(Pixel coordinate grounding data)
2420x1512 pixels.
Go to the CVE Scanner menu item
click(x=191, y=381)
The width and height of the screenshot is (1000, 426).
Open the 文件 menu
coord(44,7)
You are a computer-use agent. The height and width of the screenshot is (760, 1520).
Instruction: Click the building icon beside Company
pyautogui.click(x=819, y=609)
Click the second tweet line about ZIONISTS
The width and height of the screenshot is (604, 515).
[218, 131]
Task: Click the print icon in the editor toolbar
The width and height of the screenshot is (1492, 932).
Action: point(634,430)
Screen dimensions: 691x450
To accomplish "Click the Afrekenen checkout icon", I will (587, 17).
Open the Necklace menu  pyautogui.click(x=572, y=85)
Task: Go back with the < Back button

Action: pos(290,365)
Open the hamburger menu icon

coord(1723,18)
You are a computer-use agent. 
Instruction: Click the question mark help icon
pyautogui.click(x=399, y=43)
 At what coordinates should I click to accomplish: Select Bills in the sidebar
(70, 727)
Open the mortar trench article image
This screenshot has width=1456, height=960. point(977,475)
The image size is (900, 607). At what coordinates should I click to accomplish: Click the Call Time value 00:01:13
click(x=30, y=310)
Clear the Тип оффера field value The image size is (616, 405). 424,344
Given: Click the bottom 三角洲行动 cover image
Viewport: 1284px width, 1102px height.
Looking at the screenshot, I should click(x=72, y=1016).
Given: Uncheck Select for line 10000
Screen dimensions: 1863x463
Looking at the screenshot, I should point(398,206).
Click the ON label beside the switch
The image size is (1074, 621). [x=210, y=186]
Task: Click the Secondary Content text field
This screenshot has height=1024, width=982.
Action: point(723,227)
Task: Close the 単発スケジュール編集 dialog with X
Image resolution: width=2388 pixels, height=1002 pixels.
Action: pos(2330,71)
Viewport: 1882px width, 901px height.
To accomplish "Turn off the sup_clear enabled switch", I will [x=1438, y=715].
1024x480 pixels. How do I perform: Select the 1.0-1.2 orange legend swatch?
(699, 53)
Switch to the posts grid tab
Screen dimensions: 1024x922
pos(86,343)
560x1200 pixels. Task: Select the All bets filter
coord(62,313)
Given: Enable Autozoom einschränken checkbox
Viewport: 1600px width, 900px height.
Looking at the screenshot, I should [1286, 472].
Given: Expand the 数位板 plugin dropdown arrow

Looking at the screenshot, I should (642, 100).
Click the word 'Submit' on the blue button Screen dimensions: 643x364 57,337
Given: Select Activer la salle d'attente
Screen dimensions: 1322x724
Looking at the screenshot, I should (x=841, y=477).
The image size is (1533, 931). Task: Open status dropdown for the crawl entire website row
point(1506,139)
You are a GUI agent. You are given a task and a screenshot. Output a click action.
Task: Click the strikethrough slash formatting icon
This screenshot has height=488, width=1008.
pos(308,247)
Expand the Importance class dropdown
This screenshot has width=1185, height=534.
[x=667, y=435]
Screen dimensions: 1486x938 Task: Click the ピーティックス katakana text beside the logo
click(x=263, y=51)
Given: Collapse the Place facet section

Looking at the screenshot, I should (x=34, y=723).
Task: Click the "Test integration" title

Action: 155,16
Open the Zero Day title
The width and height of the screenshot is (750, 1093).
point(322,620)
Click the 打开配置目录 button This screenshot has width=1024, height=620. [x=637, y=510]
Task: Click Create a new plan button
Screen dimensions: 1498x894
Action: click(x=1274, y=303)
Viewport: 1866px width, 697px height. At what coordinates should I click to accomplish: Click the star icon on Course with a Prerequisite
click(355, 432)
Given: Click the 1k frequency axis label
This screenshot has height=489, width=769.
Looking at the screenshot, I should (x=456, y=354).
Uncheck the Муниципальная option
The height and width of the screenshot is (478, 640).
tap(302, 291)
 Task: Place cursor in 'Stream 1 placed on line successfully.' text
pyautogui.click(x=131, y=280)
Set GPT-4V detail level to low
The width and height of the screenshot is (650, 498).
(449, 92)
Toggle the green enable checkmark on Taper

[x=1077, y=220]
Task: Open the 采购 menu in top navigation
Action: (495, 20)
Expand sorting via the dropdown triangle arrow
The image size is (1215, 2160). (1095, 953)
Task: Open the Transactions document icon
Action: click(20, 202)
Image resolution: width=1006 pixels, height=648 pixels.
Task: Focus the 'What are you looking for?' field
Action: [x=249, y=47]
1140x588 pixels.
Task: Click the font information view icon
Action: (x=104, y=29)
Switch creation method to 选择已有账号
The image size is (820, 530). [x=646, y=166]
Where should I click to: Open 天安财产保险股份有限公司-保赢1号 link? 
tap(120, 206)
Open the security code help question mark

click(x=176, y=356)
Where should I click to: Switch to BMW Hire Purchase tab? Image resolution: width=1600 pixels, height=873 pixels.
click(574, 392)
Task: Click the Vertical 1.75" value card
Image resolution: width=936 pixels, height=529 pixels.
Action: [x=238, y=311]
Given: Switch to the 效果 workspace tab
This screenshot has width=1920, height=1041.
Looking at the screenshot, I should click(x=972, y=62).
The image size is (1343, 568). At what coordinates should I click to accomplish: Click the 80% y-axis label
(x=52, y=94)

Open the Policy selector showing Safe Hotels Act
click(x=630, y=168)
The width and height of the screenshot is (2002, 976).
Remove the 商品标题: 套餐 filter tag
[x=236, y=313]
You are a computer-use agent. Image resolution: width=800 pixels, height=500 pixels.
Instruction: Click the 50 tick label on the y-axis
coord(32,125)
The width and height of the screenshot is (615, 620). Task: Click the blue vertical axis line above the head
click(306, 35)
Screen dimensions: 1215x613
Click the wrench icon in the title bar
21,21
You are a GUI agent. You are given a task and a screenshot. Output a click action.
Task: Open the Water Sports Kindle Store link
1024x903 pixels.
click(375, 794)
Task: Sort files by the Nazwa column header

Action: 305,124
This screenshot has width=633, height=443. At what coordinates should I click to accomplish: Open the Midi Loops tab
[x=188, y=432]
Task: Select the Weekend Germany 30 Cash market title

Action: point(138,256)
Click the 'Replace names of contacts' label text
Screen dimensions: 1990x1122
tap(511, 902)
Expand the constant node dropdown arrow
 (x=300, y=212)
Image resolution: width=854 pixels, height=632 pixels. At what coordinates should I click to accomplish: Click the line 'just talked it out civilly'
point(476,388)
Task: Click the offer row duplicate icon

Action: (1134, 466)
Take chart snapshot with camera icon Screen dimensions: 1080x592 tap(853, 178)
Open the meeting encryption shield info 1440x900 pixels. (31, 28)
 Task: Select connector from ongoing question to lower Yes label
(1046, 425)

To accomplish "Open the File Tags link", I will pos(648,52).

# What is needed:
Only the number should be given: how many lines in the entries above contain the string "Uncheck"?

# Your response:
2